▶ DESCRIÇÃO DA TAREFA: Por favor, liste os nomes de teatro brasileiro que, segundo o texto abaixo sobre Jerzy Grotowski, foram influenciados pelo trabalho dele.

### TEXTO DO EXERCÍCIO ###

O dramaturgo, diretor e teórico de teatro polonês Jerzy Grotowski, que mudou a concepção e a técnica da encenação contemporânea, morreu anteontem, aos 66 anos, em sua casa em Pontedera, noroeste da Itália. A causa da morte foi divulgada apenas como uma ‘‘grave doença’’, diagnosticada há alguns meses.
Nascido em Rzeszlow, em 1993, Grotowski é considerado o pai do ‘‘teatro pobre’’, em que a obra está baseada exclusivamente no trabalho do ator e rechaça o desenvolvimento tecnológico.
Na Itália, mantinha o Centro per la Sperimentazione e la Ricerca Teatrale (Instituto Experimental de Investigação Teatral), em colaboração com a Universidade da Califórnia e o Centro Internacional Peter Brook. Seus cursos são baseados mais em uma ética do que em um método. ‘‘É um instituto paracientífico, que se ocupa da arte performática, que não tem por objetivo o espectador’’, afirmou, sobre o centro, em 1996, durante visita ao Brasil. Ele veio ao país participar das comemorações de 50 anos do Sesc.
Seu trabalho influenciou nomes importantes do teatro brasileiro, como os diretores Gerald Thomas e Antunes Filho e os atores Denise Stocklos e Cacá Carvalho.

### REGISTROS ###

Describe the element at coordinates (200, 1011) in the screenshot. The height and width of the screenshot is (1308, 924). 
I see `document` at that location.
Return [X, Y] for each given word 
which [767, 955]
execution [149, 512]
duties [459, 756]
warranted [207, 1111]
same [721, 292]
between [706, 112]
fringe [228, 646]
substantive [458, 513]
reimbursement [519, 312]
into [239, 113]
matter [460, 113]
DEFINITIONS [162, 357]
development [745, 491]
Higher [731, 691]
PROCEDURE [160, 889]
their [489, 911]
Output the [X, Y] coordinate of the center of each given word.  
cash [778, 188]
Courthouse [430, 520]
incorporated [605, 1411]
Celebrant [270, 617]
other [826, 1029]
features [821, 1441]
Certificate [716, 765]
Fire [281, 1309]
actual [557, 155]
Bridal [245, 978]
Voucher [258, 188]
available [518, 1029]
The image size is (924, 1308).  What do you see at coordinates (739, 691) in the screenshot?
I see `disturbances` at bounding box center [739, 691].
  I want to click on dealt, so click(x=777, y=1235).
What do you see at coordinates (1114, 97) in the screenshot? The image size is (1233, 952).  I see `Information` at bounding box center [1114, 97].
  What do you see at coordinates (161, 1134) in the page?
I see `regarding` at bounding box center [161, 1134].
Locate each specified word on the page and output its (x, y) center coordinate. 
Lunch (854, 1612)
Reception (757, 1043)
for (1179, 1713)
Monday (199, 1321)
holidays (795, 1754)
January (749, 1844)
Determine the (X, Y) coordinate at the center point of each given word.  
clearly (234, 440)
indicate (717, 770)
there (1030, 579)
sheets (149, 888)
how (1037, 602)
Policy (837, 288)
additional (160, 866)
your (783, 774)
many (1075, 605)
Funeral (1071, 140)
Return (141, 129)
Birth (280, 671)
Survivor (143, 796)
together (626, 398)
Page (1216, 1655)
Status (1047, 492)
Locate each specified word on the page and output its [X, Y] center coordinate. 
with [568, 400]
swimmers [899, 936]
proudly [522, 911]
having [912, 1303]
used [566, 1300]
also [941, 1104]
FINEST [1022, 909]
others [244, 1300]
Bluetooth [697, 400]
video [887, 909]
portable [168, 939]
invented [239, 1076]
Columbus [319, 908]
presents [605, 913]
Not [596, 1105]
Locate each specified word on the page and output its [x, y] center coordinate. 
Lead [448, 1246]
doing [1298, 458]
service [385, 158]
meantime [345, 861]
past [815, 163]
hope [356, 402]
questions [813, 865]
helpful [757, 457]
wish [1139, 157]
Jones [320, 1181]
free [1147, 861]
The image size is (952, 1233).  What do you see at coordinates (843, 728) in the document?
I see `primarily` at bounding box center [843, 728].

###

▶ RESULTADO DO EXERCÍCIO: Gerald Thomas, Antunes Filho, Denise Stocklos e Cacá Carvalho.